Syria and Iran Say Will Build ‘Common Front’

Iran and Syria, both locked in rows with the United States, said on Wednesday they would form a common front to face challenges and threats.

“We are ready to help Syria on all grounds to confront threats,” Iranian Vice-President Mohammad Reza Aref said in Tehran after meeting Syrian Prime Minister Naji al-Otari.

Otari told reporters: “This meeting, which takes place at this sensitive time, is important, especially because Syria and Iran face several challenges and it is necessary to build a common front.”

Syria’s ambassador to the United States, asked by CNN what the common front with Iran entailed, stressed that it was not an anti-American alliance and said Syria was trying to improve its relations with Washington.

“Today we do not want to form a front against anybody, particularly not against the United States,” Imad Moustapha said.

“Syria is trying to engage constructively with the United States … We are not the enemies of the United States, and we do not want to be drawn into such an enmity,” he added.

In a reaction to Iran and Syria’s possible formation of a unified front to face threats, White House spokesman Scott McClellan called on the both countries to abide by the international commitments.

“It is a fundamental misreading of the issue because their problem is not with the United States, it’s with the international community,” McClellan told reporters traveling with President Bush to New Hampshire.

“Both Syria and Iran have international obligations and they need to abide by the commitments they have made to the international community.”

Washington recalled its ambassador to Syria for urgent consultations on Tuesday to show its deep displeasure with Damascus after Monday’s killing of former Lebanese Prime Minister Rafik al-Hariri.

U.S. officials said they were considering imposing new sanctions on Syria because of its refusal to withdraw its 14,000 troops from Lebanon and the U.S. belief that Syria lets Palestinian militants and Iraqi insurgents operate on its soil.
While acknowledging they do not know who was to blame for Hariri’s car bomb assassination, U.S. officials argued Syria’s military presence and its political power-broking role were generally responsible for Lebanon’s instability.
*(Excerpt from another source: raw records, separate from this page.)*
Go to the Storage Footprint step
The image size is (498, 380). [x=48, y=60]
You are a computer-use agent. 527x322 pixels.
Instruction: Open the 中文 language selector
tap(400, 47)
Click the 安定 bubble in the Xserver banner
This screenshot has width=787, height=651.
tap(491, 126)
Syria rejects accusations it supports terrorism.

Moustapha told CNN Damascus regarded its military presence in Lebanon as a “stabilizing factor” and said “we would be happy to withdraw the troops” if the Lebanese government asked Syria to do so.

Washington has branded Iran part of an “axis of evil” along with pre-war Iraq and North Korea and accuses Tehran of seeking nuclear weapons. Iran says its nuclear program is solely for electricity generation.

Bush has dubbed Iran “the world’s primary state sponsor of terror” and has warned the United States could use military action to prevent it acquiring a nuclear bomb.